Government invests in business case for a second Tasmanian interconnector

Media release
24 Nov 2017
Prime Minister, Minister for the Environment and Energy

The Turnbull and Hodgman Governments will invest up to $20 million for a business case study for a second Tasmanian interconnector, a project that would cement Tasmania’s position as the battery of the nation and improve the reliability and affordability of the National Electricity Market.

This announcement builds on the extensive work of the Tamblyn Review and ‘Battery of the Nation’ feasibility studies announced by the Prime Minister in April 2017.

Preliminary findings from this work by Hydro Tasmania indicate a second interconnector could enable Tasmania to expand its wind and hydro capabilities and add more power to the national grid, with a net benefit of $500 million.

As the next step, a business case study would examine and finalise the preferred route, optimum size, cost estimate, revenue investment test and financial model for a second interconnector between Tasmania and Victoria.

TasNetworks, as the proponent, are working with the Australian Renewable Energy Agency (ARENA) to develop a proposal for formal assessment. If successful, the business case would be jointly funded by the Commonwealth and Tasmanian Governments at an expected cost of around $20 million.

This is the next step in tapping the potential of Tasmania to expand its substantial renewable energy base and provide even more affordable, reliable energy to the national grid.
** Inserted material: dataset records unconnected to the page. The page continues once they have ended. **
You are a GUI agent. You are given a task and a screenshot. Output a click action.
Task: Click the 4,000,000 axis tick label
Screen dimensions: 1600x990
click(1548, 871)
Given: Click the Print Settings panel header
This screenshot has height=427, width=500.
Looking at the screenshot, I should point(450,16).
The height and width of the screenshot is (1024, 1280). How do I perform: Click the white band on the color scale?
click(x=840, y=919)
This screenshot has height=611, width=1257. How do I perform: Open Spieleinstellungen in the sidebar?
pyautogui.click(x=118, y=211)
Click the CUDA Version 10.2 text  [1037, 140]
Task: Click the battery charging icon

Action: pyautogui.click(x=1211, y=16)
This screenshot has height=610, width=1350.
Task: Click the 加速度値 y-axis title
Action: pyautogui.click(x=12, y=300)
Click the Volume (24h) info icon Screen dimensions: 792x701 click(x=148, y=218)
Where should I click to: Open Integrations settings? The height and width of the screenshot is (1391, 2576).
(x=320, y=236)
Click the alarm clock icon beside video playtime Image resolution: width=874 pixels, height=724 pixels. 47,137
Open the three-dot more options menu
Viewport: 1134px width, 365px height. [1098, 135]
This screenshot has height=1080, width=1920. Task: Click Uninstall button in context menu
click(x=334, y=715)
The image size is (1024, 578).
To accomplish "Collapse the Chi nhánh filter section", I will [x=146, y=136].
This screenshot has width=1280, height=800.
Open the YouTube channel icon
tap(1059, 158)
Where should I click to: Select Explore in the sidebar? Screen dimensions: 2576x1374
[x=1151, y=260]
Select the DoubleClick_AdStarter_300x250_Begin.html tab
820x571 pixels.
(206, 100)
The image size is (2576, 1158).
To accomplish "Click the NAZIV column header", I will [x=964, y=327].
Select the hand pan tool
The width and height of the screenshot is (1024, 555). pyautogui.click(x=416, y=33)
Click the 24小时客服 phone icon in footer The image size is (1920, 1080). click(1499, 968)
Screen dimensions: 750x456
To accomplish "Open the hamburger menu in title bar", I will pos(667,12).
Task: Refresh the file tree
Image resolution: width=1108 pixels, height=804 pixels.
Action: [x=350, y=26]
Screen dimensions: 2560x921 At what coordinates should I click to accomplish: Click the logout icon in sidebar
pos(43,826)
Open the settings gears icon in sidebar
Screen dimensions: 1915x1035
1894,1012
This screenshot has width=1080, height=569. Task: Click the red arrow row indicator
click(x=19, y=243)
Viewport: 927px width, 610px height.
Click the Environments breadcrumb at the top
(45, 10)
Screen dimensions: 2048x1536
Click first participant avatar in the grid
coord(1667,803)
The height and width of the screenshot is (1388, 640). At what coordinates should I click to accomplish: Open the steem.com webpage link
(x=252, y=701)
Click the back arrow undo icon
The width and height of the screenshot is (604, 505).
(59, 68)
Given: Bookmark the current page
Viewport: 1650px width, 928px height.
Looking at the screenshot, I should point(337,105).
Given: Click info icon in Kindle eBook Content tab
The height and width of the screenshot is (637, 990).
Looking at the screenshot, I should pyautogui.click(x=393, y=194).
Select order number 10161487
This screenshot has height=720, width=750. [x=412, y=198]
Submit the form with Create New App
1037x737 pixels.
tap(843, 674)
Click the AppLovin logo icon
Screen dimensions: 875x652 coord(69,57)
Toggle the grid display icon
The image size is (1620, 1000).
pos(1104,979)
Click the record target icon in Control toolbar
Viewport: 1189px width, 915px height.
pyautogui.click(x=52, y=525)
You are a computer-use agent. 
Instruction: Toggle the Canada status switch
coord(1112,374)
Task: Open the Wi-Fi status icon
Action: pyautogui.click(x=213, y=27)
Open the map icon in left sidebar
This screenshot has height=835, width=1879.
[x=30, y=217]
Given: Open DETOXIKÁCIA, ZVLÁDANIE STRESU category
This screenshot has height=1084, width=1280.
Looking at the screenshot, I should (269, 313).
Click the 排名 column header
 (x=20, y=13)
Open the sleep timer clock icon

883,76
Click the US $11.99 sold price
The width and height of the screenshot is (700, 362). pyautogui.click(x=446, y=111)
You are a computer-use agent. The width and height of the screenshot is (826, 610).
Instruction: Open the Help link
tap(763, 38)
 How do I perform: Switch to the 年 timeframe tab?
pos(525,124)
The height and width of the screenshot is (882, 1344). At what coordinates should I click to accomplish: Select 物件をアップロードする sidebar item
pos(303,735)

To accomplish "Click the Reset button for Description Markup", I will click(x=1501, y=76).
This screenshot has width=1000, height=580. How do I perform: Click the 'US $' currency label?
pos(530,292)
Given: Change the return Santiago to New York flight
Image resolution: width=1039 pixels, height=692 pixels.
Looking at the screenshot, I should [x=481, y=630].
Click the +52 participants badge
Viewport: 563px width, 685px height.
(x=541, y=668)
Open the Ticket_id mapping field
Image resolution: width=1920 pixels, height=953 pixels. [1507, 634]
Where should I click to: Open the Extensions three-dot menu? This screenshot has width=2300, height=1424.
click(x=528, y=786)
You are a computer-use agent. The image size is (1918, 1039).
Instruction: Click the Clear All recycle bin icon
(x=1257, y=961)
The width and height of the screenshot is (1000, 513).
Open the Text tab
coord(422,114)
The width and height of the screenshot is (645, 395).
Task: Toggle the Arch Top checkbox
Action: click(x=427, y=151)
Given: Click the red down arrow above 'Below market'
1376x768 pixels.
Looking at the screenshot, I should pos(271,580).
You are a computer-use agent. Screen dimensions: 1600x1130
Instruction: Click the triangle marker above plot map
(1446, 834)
The Turnbull Government is already investing in Tasmanian projects such as a feasibility study into 2500MW of pumped hydro storage at 13 different sites, a University of Tasmania stocktake of the country’s tidal energy resources and a smart grid project on Bruny Island.

These measures complement the Turnbull Government’s program of delivering more storage and dispatchable renewable energy across Australia. We are expanding Australia’s hydropower resources with Snowy Hydro 2.0 and additional pumped hydro projects in Queensland, South Australia and Tasmania.